“A volte mi sento in colpa per essere sopravvissuto”
L’uomo che ha accompagnato Jay Slater al suo Airbnb ha parlato per negare il suo coinvolgimento nella tragica morte del giovane a Tenerife, come anticipato dal Daily Mirror.
Ayub Qassim ha invitato Jay, di 19 anni, nel suo Airbnb a Masca dopo che il ragazzo aveva partecipato alla festa finale del festival NRG a Playa de las Américas.
Qassim, di 31 anni, è stato una delle ultime persone a vedere Jay dopo averlo accompagnato insieme a un altro amico, conosciuto come “Rocky”, nel suo alloggio all’alba del 17 giugno.
Jay Slater, originario di Oswaldtwistle (Lancashire), è scomparso poco dopo aver lasciato l’Airbnb e il suo corpo è stato trovato un mese dopo nella zona montuosa, dopo 29 giorni di ricerche interrotte da teorie complottiste infondate.
L’autopsia ha stabilito che Jay è morto per lesioni traumatiche alla testa, compatibili con una caduta dall’alto. La sua morte sarebbe stata istantanea.
Qassim ha ora concesso un’intervista di due ore, in cui ha raccontato gli ultimi momenti trascorsi con Jay e ha negato ogni coinvolgimento nella sua morte.
Parlando nel podcast The Central Club, Qassim ha dichiarato di sentirsi “sospettato”, negando qualsiasi implicazione nei fatti.

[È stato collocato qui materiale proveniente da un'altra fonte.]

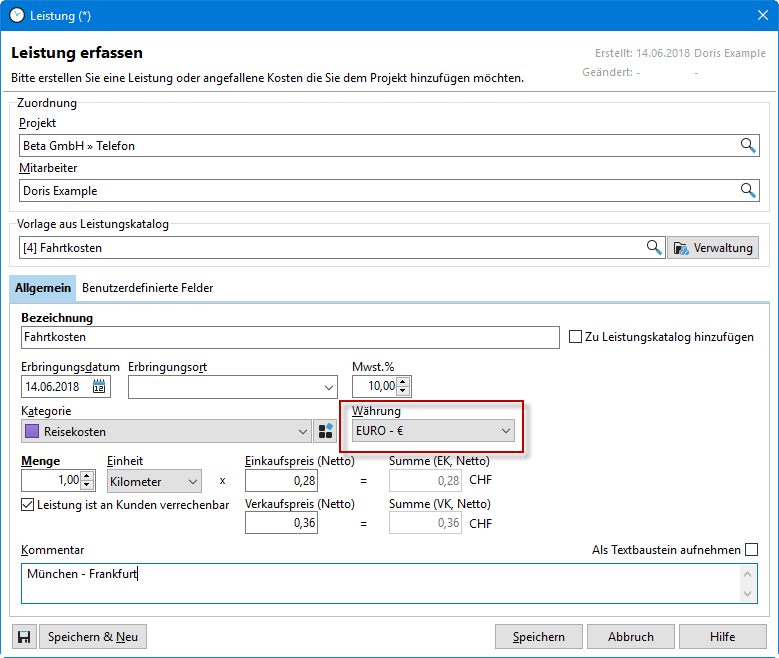Screen dimensions: 779x658
Task: Click the Speichern & Neu button
Action: (93, 637)
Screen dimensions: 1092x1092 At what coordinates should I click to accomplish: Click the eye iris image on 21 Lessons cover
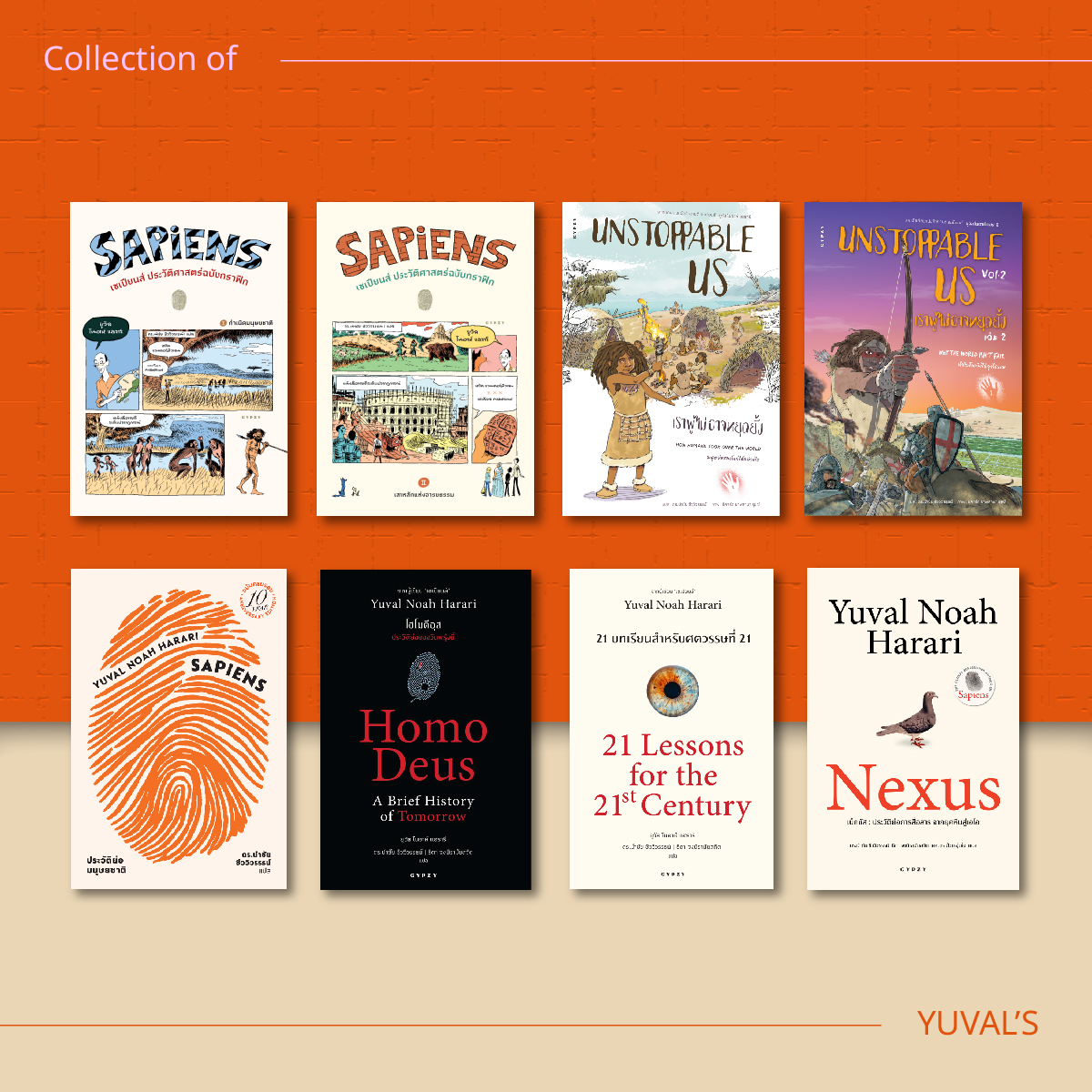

Nel condividere la sua storia con il presentatore del podcast, che aveva conosciuto in prigione, Qassim ha rivelato di sentirsi “in colpa per essere sopravvissuto”, ma anche “irritato” per essersi offerto di riportare Jay a casa e di aver provato un “te l’avevo detto” quando il ragazzo è scomparso.
Qassim afferma che lui, Rocky e Jay sono andati a mangiare un kebab al “Strip” prima di tornare in auto all’Airbnb, dove sono arrivati intorno alle 6:30-6:45 del mattino.
Racconta di aver dato a Jay un caricabatterie, una coperta, un asciugamano e alcuni sigarette prima di salire a letto, mentre Jay si è addormentato sul divano e Rocky è andato direttamente a letto.
Qassim ha riferito che gli è stato detto che Jay stava inviando messaggi ai suoi amici, preoccupato di essere tornato all’Airbnb.
Poco dopo, Jay Slater ha lasciato la casa, ma, non trovando mezzi pubblici, “ha iniziato a camminare”.